Thursday, May 3rd - 4:00pm to 5:00pm

MIT Colloquium on the Brain and Cognition

Understanding the relationship between neuronal variability and behavior

Marlene Cohen, University of Pittsburgh
Singleton Auditorium 46-3002
Public welcome

The responses of pairs of neurons in visual cortex to repeated presentations of the same visual are typically correlated, but the importance of this correlated variability has been the subject of much debate. We took a practical approach, reasoning that if correlated variability is important for perception, it should be closely associated with visually guided behaviors. I will discuss results showing that correlated variability in visual cortex 1) has a consistent relationship to performance on perceptual tasks, regardless of whether performance is affected by cognitive factors that change quickly (e.g. attention), slowly (e.g. learning), or for reasons outside experimental control, 2) is oriented along the same dimensions in population response space that are most predictive of behavior on individual trials, and 3) is selectively communicated to downstream areas involved in decision making. These results suggest that animals behavior suboptimally in a particular way, such that correlated variability has an outsized impact on performance. We propose that even in well-practiced behavioral tasks, animals optimize the way they use sensory information for the very large range of stimuli and tasks they encounter in the natural world, making correlated variability a critical limit on performance. 

Mehrdad Jazayeri
Speaker Bio: 

My group studies the way visual information is encoded in groups of neurons and used to guide behavior.

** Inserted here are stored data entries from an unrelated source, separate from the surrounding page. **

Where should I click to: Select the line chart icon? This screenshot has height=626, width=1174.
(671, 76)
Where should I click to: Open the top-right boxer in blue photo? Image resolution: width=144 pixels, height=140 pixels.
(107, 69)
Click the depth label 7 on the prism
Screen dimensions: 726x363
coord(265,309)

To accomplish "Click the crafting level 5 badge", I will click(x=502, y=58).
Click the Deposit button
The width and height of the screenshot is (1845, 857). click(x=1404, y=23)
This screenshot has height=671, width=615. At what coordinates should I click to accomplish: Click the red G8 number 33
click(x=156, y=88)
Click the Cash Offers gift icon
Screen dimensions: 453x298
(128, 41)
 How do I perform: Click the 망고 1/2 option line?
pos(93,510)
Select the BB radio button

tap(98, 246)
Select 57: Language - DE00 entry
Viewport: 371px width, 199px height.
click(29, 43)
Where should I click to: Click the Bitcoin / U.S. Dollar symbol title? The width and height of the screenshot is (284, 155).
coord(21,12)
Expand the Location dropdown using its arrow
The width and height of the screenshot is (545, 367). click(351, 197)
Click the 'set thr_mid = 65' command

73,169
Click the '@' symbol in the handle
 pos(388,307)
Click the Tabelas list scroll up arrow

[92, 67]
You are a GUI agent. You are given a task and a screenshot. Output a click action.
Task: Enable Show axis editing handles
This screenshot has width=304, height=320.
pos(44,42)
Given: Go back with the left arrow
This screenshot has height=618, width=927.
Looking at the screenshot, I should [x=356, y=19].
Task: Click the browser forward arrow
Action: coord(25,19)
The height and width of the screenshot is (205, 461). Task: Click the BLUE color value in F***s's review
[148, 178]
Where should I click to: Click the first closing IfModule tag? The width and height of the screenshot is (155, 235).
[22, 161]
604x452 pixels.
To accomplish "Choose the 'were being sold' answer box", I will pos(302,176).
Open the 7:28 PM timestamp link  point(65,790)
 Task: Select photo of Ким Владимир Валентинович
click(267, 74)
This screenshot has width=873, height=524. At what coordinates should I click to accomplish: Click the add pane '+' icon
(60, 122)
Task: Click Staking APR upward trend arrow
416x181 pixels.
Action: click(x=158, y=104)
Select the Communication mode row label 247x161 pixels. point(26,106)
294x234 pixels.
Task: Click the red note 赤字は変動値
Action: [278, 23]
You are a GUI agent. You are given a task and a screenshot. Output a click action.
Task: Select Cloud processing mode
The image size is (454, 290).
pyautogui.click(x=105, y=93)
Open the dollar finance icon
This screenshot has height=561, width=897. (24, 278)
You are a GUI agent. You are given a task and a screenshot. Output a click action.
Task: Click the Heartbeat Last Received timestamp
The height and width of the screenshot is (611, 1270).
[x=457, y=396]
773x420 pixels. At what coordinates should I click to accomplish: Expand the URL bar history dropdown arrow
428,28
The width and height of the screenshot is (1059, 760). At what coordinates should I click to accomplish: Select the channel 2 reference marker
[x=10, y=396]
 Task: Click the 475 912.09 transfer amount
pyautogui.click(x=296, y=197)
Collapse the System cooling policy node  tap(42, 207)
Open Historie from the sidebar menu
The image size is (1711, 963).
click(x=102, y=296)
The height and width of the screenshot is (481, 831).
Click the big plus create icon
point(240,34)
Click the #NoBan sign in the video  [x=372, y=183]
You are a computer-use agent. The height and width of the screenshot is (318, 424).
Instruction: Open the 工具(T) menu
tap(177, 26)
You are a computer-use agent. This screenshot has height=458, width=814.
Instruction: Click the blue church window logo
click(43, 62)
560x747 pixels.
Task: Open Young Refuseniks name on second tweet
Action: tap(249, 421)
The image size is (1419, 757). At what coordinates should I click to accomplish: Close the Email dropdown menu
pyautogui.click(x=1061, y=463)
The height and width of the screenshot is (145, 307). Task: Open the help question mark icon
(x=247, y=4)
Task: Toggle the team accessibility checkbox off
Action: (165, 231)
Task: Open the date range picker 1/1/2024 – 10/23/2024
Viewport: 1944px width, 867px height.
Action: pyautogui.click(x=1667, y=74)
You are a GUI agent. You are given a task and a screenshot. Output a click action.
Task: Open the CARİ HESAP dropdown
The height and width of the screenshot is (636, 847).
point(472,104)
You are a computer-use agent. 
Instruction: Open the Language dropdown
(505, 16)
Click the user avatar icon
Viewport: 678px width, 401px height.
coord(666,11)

Thousands of times each day, our brains must evaluate a complex visual scene, extract the important sensory information, and make quick decisions about how to act based on that information. We are interested in neural processes such as visual attention that make it possible to flexibly pick out visual information that is relevant to the task at hand. Our experiments and computational work are also aimed at understanding the principles by which that information is encoded in different stages of the visual pathway.
We use a combination of single and multi-electrode electrophysiology, psychophysics, and computational techniques to study how sensory information is encoded in groups of neurons and the relationship between the activity of different groups of neurons and behavior. The most important part of our approach is to record the responses of many neurons simultaneously. Measuring the responses of groups of neurons gives us a glimpse of the sensory information available to a subject at a given moment and can give insight into which aspects of the population code are important for neural computation and how the responses of visual neurons are related to perceptual decisions.
I am a member of the University of Pittsburgh Department of Neuroscience and the Center for the Neural Basis of Cognition. Potential graduate students should apply through either the Center for Neuroscience Graduate Training Program or the Program in Neural Computation, and potential postdocs should contact me directly.
I was a postdoctoral fellow in John Maunsell's lab in the Department of Neurobiology at Harvard Medical School. I did my graduate work in Bill Newsome's lab in the neuroscience program at Stanford University.